USE: Galvanizing sheet iron; as ingredient of alloys such as bronze, brass, Babbitt metal, German silver, and special alloys for die-casting; as a protective coating for other metals to prevent corrosion; for electrical apparatus, especially dry cell batteries, household utensils, castings, printing plates, building materials, railroad car linings, automotive equipment; as reducing agent in organic chemistry; for deoxidizing bronze; extracting gold by the cyanide process, purifying fats for soaps; bleaching bone glue; manuf sodium hydrosulfite; insulin zinc salts; as reagent in analytical chemistry, e.g., in the Marsh and Gutzeit test
for arsenic; as a reducer in the determination of iron. It is a nutritional trace element.
"At 210 deg becomes brittle and pulverizable" it sounds good. It's extensively used in galvanization and in batteries. May be it won't be a problem.
I'm veery optimistic with this rxn, may be too much, but now I'm a bit exhalted. My reasons are that the patent says that (Antoncho) "
As was already mentioned, it only deals with the compounds in which either R1 or R2 or both of them are hydrogens. Unclear yet if it will make any differense. (R1 and R2 are in positions 2 and 3 of the aromatic ring, respectively, and R3 is position 4).
a) R1=R2=H b) R1=H, R2=OCH3
b) R1=OCH3, R2=H and R3= AlkO- or PhCH2O- (Alk = C1-C3)

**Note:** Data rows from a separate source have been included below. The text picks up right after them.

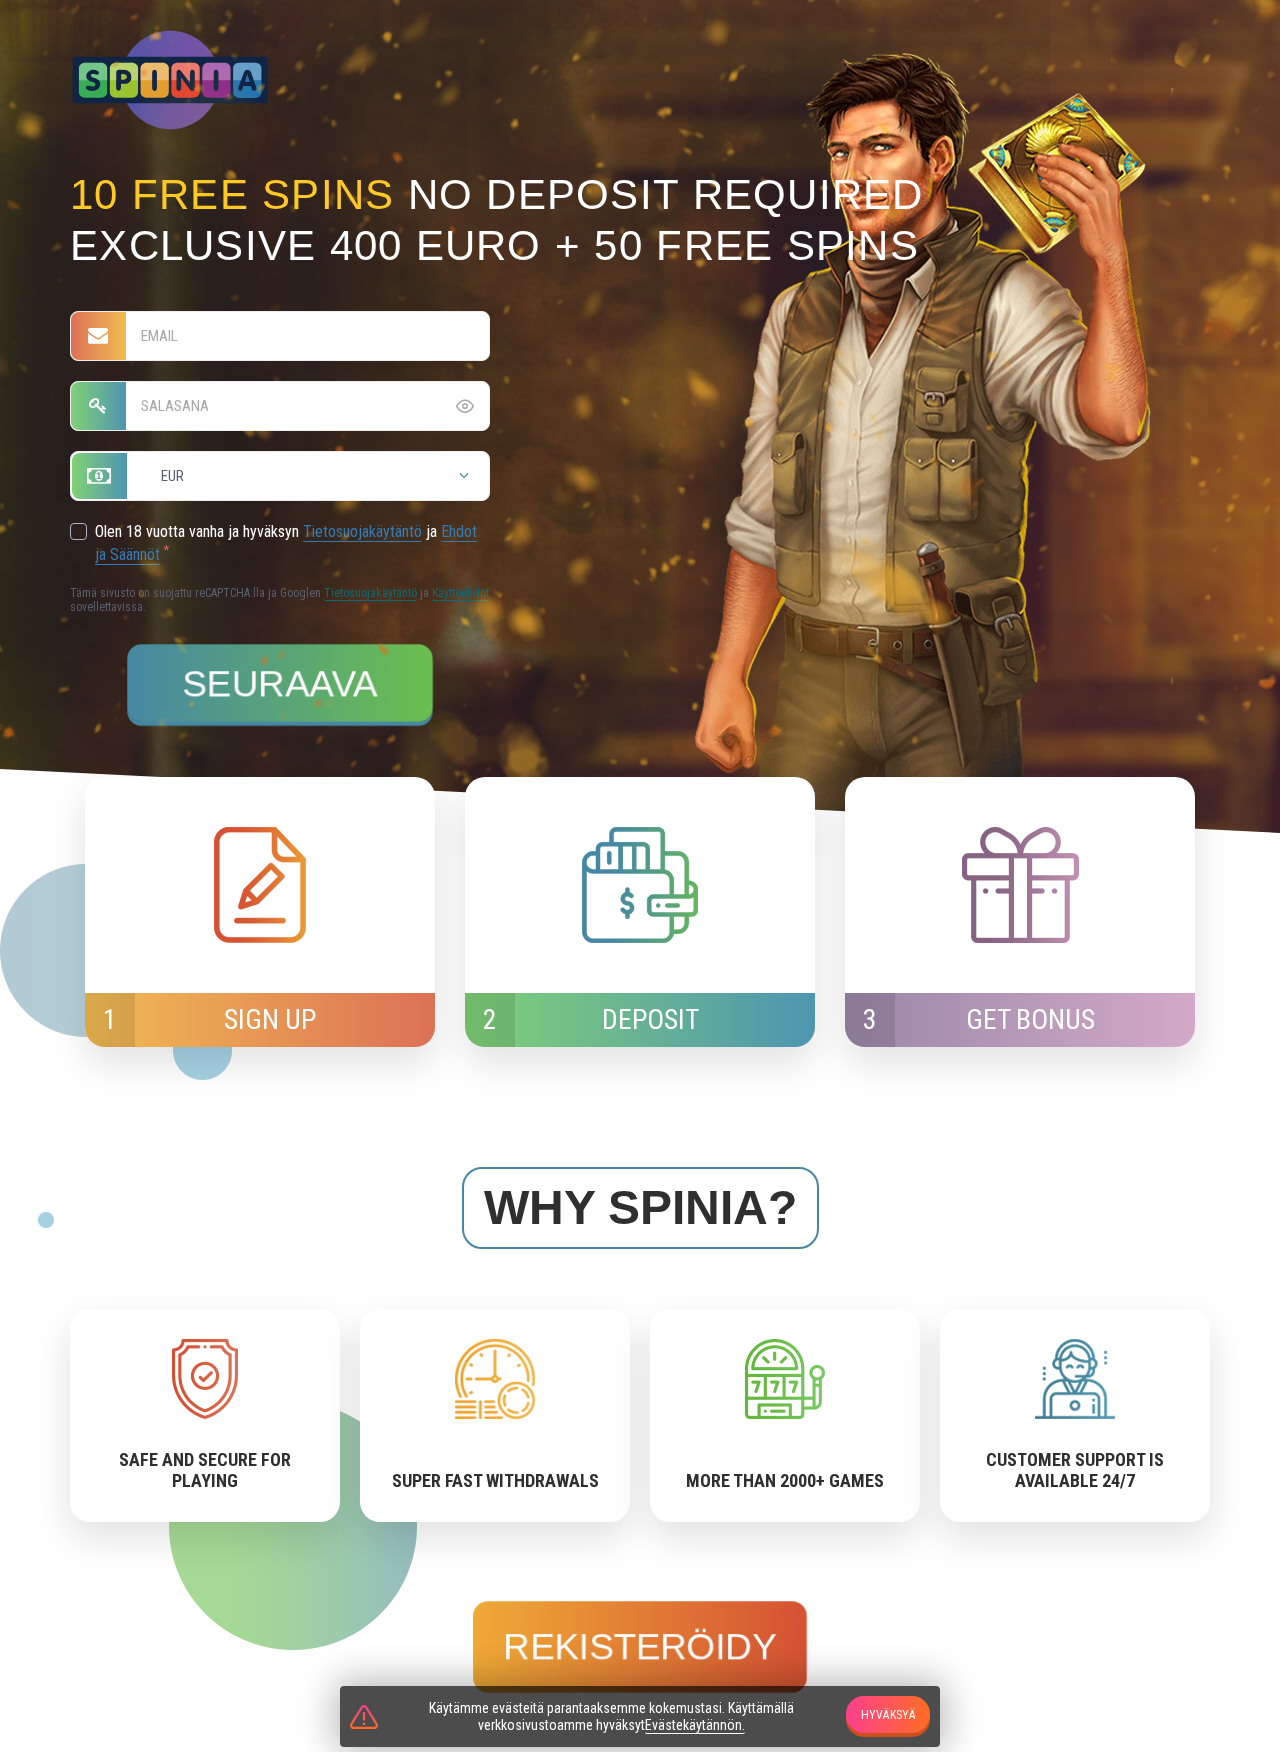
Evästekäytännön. (695, 1725)
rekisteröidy (640, 1646)
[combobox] (280, 476)
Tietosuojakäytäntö (362, 531)
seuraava (279, 683)
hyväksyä (888, 1715)
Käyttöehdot (460, 593)
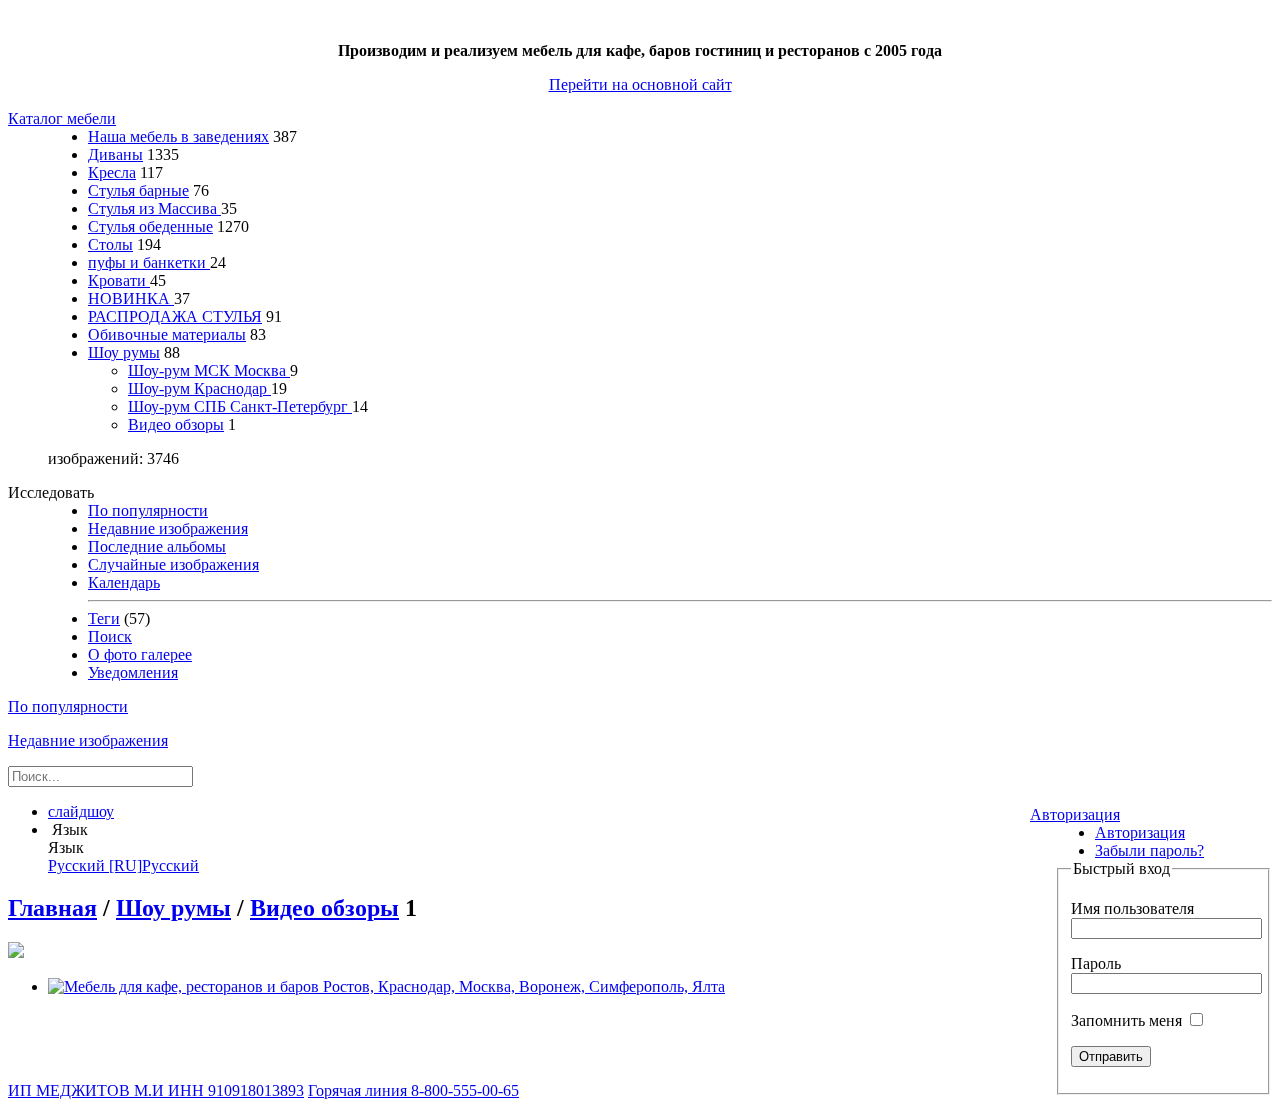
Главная (52, 908)
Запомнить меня (1128, 1020)
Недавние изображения (168, 528)
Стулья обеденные (150, 226)
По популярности (148, 510)
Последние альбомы (157, 546)
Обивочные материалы (167, 334)
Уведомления (133, 672)
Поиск (110, 636)
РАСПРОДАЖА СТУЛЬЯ (175, 316)
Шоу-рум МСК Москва (209, 370)
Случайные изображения (173, 564)
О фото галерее (140, 654)
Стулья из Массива (154, 208)
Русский (123, 865)
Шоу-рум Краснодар (199, 388)
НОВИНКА (131, 298)
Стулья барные (138, 190)
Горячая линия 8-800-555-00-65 (413, 1090)
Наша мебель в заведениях (178, 136)
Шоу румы (124, 352)
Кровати (119, 280)
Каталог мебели (62, 118)
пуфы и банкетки (149, 262)
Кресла (112, 172)
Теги (104, 618)
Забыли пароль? (1149, 850)
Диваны (115, 154)
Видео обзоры (176, 424)
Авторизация (1075, 814)
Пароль (1096, 963)
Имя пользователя (1132, 908)
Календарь (124, 582)
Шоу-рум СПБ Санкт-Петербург (240, 406)
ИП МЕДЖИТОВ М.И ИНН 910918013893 (156, 1090)
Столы (110, 244)
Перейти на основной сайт (640, 84)
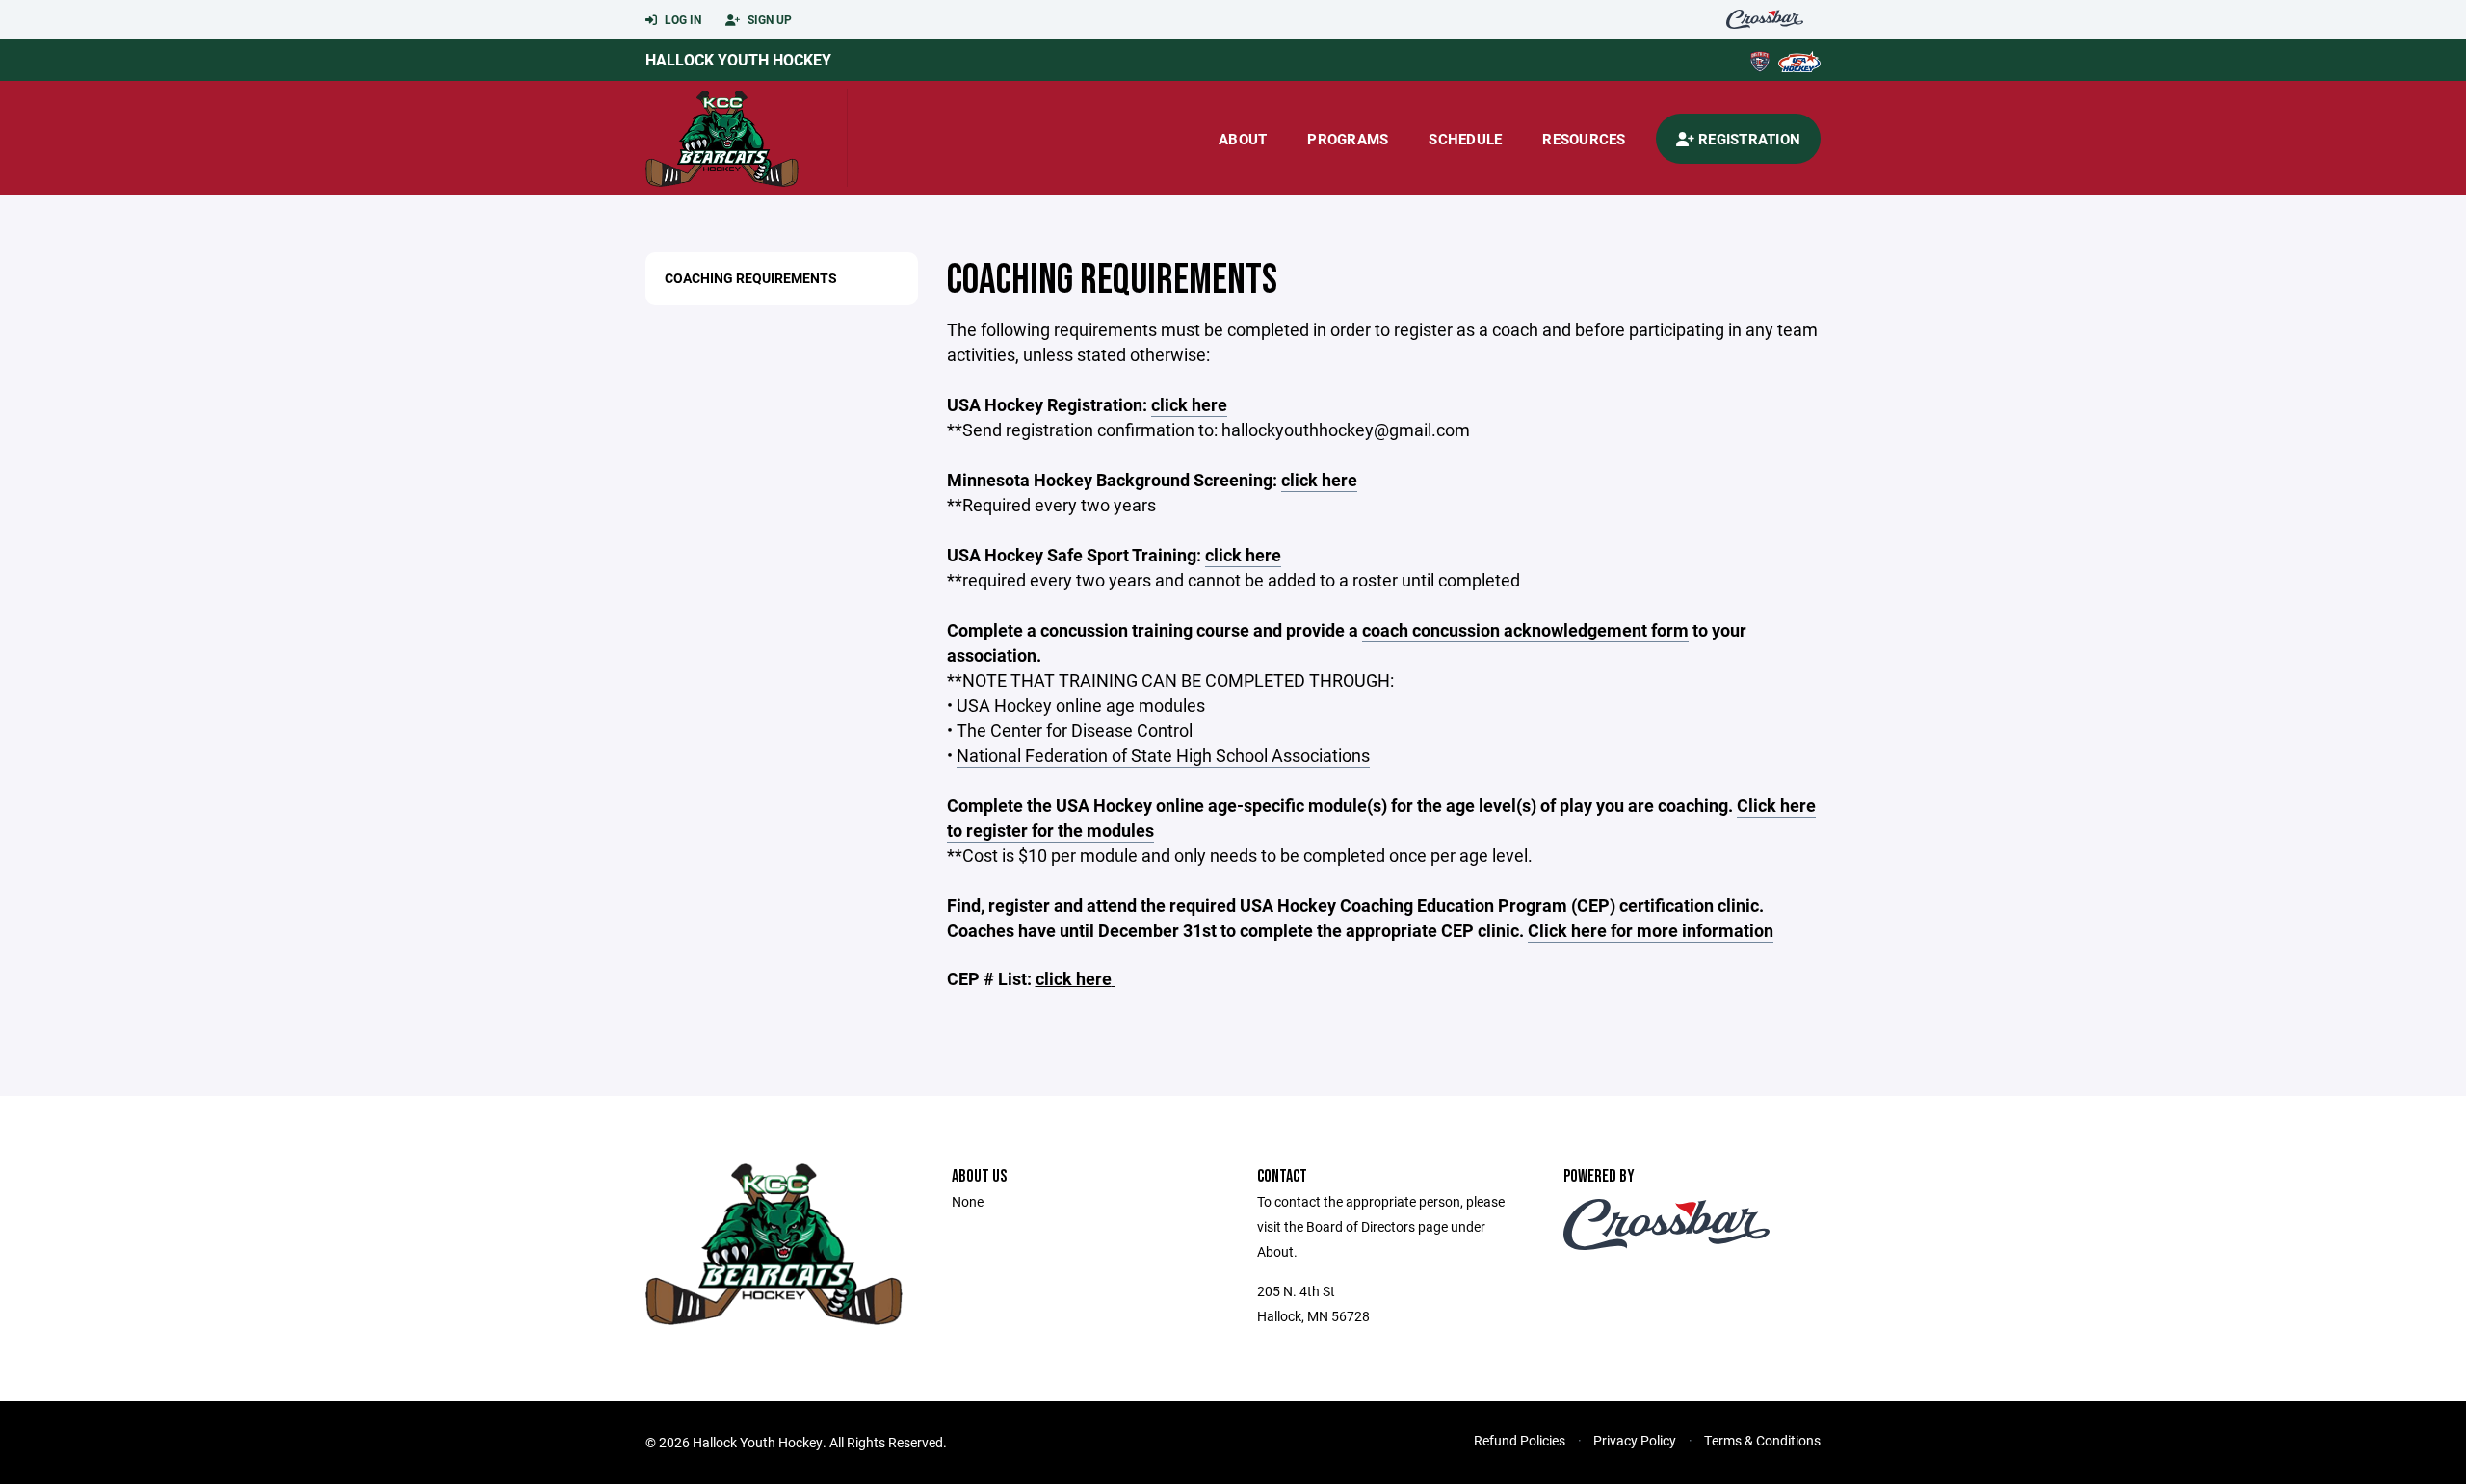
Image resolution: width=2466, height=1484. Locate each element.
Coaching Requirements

This means that is for 4 substituted nitrostyrenes, (R1=2 position and so on) with a CH3O in 2 or in 1 (only one) or just H in both.
It has worked with 2,5 DMNS, this is not the patent. What about 2,4,5 or 3,4,5 or 2,4,6,? and what about the corresponding nitropropenes and 2,5 DMPNP ? It can work or not, but it should work still better with the 4 substituted nitrostyrenes, and why not with the nitropropenes ? We'll se in the test bench, I'm very optimistic.